EXERCISE DESCRIPTION: Every line from the one with "This screenshot has width=1280, height=720." to the end of the data needs to be copied exactly, and no line before it.

(PROVIDED DATA begins)

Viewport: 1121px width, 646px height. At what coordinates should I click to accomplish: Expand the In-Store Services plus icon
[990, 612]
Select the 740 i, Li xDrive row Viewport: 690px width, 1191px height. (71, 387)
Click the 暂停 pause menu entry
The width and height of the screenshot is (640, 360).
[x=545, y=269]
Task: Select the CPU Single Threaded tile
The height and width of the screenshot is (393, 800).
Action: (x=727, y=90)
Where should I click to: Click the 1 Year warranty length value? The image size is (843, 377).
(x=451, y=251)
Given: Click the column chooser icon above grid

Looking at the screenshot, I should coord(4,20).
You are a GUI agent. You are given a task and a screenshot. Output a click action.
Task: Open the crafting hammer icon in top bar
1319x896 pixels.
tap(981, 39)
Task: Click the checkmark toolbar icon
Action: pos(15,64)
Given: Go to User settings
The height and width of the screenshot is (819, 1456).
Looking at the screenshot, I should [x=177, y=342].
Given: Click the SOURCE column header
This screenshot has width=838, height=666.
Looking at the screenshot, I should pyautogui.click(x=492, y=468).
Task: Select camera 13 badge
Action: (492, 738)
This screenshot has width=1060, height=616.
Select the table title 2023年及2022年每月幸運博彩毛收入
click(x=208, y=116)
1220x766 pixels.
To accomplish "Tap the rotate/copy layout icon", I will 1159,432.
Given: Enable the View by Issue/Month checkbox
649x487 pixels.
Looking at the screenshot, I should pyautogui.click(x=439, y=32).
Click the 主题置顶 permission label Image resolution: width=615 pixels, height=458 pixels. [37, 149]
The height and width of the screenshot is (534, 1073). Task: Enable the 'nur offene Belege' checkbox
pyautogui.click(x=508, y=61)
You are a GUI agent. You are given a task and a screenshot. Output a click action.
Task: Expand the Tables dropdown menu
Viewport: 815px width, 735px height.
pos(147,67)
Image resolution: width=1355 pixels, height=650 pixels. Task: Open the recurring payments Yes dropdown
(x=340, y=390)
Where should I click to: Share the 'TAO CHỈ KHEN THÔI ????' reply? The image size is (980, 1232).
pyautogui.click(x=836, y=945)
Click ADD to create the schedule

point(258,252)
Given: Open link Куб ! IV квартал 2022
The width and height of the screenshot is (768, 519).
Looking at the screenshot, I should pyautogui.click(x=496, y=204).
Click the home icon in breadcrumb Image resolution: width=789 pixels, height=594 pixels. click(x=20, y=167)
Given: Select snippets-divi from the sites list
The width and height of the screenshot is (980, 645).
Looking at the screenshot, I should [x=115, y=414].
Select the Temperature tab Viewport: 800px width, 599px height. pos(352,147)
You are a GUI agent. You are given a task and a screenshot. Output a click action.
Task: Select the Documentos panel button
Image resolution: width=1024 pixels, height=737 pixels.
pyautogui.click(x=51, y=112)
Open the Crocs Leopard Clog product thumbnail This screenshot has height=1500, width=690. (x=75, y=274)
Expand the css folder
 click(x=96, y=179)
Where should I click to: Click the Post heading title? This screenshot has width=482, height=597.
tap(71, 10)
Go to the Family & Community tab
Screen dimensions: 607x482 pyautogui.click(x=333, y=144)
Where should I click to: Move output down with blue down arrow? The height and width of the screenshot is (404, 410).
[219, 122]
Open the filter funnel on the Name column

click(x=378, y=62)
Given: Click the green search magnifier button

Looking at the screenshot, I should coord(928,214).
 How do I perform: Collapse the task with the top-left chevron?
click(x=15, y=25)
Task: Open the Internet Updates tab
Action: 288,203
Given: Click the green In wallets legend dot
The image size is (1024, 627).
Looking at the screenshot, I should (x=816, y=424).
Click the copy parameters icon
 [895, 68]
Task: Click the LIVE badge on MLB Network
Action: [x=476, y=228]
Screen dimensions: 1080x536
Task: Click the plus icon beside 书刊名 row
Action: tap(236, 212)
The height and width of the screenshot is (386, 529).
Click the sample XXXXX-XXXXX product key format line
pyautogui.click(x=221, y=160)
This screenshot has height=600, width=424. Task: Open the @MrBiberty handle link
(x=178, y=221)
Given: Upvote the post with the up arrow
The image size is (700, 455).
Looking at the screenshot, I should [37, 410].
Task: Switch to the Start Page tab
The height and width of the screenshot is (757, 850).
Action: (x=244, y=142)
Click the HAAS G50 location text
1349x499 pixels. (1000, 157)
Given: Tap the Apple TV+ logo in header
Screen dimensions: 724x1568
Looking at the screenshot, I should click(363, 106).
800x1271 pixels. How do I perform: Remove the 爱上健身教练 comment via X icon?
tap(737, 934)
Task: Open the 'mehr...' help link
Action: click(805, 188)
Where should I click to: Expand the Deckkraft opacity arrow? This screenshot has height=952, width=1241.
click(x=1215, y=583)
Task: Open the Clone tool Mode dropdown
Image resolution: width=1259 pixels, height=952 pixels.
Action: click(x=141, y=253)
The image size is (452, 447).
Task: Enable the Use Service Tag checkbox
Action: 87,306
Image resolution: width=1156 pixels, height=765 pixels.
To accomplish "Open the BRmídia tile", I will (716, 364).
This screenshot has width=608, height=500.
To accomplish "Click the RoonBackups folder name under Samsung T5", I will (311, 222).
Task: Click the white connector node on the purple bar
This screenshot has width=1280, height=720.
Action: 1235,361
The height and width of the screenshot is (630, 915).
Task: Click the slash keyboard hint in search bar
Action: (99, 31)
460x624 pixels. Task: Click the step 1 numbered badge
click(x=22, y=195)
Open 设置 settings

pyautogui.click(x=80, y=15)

(PROVIDED DATA ends)

TASK RESULT:
This screenshot has width=1280, height=720.
Action: 1235,361
The height and width of the screenshot is (630, 915).
Task: Click the slash keyboard hint in search bar
Action: (99, 31)
460x624 pixels. Task: Click the step 1 numbered badge
click(x=22, y=195)
Open 设置 settings

pyautogui.click(x=80, y=15)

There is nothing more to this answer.